Copertura del capo e velo integrale

La copertura del viso con ad esempio un burqa o un niqab è una pratica che discrimina pesantemente le donne in quanto preclude loro una prerogativa fondamentale di una società libera, ossia la facoltà di muoversi senza restrizioni e di mostrare il proprio volto in pubblico. L’inserimento nel codice penale di un divieto del velo integrale nei luoghi pubblici è tuttavia fuori luogo e costituirebbe una misura sproporzionata. Per contro, secondo la CFQF, lo Stato non deve accettare l’uso di veli che nascondono il volto né a scuola né in qualsiasi altro servizio pubblico, e sia i Cantoni che i Comuni devono essere legittimati a imporre la riconoscibilità del viso e l’identificazione a coloro che desiderano accedere a istituzioni e servizi pubblici.

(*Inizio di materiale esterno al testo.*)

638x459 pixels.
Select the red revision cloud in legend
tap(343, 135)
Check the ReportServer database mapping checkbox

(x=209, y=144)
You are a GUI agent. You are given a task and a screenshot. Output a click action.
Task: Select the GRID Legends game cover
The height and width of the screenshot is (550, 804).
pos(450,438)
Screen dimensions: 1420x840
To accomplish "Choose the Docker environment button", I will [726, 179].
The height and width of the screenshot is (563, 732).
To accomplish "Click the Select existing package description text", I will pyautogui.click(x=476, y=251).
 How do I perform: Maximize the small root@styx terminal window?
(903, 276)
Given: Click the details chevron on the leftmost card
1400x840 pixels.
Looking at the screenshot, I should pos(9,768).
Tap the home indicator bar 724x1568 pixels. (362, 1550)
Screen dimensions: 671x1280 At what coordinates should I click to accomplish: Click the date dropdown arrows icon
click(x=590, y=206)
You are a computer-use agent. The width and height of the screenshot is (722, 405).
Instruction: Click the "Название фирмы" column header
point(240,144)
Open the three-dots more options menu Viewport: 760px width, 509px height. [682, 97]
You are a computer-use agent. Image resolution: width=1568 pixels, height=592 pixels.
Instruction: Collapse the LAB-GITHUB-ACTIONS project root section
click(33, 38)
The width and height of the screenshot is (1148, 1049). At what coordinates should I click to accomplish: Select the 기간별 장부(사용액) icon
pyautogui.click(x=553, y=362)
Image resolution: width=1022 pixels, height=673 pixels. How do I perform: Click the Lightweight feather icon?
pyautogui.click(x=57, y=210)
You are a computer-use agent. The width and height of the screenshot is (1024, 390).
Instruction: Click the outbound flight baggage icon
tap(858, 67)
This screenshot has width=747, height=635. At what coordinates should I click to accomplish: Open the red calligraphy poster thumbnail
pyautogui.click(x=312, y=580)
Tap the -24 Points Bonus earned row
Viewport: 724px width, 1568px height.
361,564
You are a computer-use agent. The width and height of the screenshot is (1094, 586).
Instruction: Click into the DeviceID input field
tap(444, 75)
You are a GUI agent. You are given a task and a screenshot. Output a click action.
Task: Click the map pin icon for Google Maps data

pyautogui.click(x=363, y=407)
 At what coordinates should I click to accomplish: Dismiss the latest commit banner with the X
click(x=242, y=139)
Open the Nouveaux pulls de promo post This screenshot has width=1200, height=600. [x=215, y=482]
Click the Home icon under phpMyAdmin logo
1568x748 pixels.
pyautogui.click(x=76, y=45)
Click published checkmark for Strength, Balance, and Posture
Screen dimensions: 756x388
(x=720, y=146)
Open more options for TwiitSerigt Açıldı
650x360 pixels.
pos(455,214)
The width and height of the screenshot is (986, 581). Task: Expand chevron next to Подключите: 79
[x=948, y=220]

Il velo integrale non è equiparabile al foulard musulmano e ad altri copricapo di genere, ad esempio le parrucche delle donne ebree ortodosse. Se a decidere liberamente di indossare un copricapo per motivi religiosi nei luoghi pubblici sono donne adulte, in virtù della libertà di fede e di coscienza, questa loro scelta deve essere rispettata analogamente all’uso di altri simboli religiosi.

Abbigliamento e simboli nella scuola
L’immagine esterna della scuola pubblica e dei docenti che vi lavorano così come i suoi contenuti educativi devono essere conformi al principio della neutralità confessionale. La CFQF raccomanda alle scuole di accettare che gli allievi indossino indumenti o simboli religiosi purché ciò non pregiudichi il loro sviluppo sociale e l’interazione con i compagni. Nel contempo, le esorta però a non tollerare gli abbigliamenti di genere, espressione di un atteggiamento denigratorio e di controllo nei confronti della donna e della sua sessualità, nonché di una concezione dei generi fondamentalmente in contrasto con gli obiettivi di parità perseguiti dallo Stato. Tra gli indumenti da bandire figurano non solo il velo che copre il volto e il foulard, ma anche ad esempio le gonne lunghe prescritte da alcuni movimenti delle Chiese libere.


Dispense per singole materie nelle scuole pubbliche

La scuola è tenuta a rispettare le convinzioni di fede fintanto che esse risultano compatibili con il diritto dei minori al libero sviluppo personale. Il programma, le materie e le attività scolastiche come le colonie o le gite devono essere obbligatorie per tutti gli allievi e, in linea di principio, non deve essere concessa alcuna dispensa. Su questi aspetti, la CFQF auspica un atteggiamento più restrittivo da parte dei Cantoni.

Scuole private religiose e home schooling
Le scuole private religiose e di altro tipo devono essere maggiormente esortate a rispettare gli obiettivi educativi della scuola pubblica compresa la non esclusione e la non discriminazione delle ragazze dal punto di vista dell’apprendimento e nelle loro attività sociali. Un’autorizzazione per praticare l’home schooling dovrebbe essere rilasciata solo in casi eccezionali, in presenza di motivi oggettivi sufficienti o solo per brevi periodi.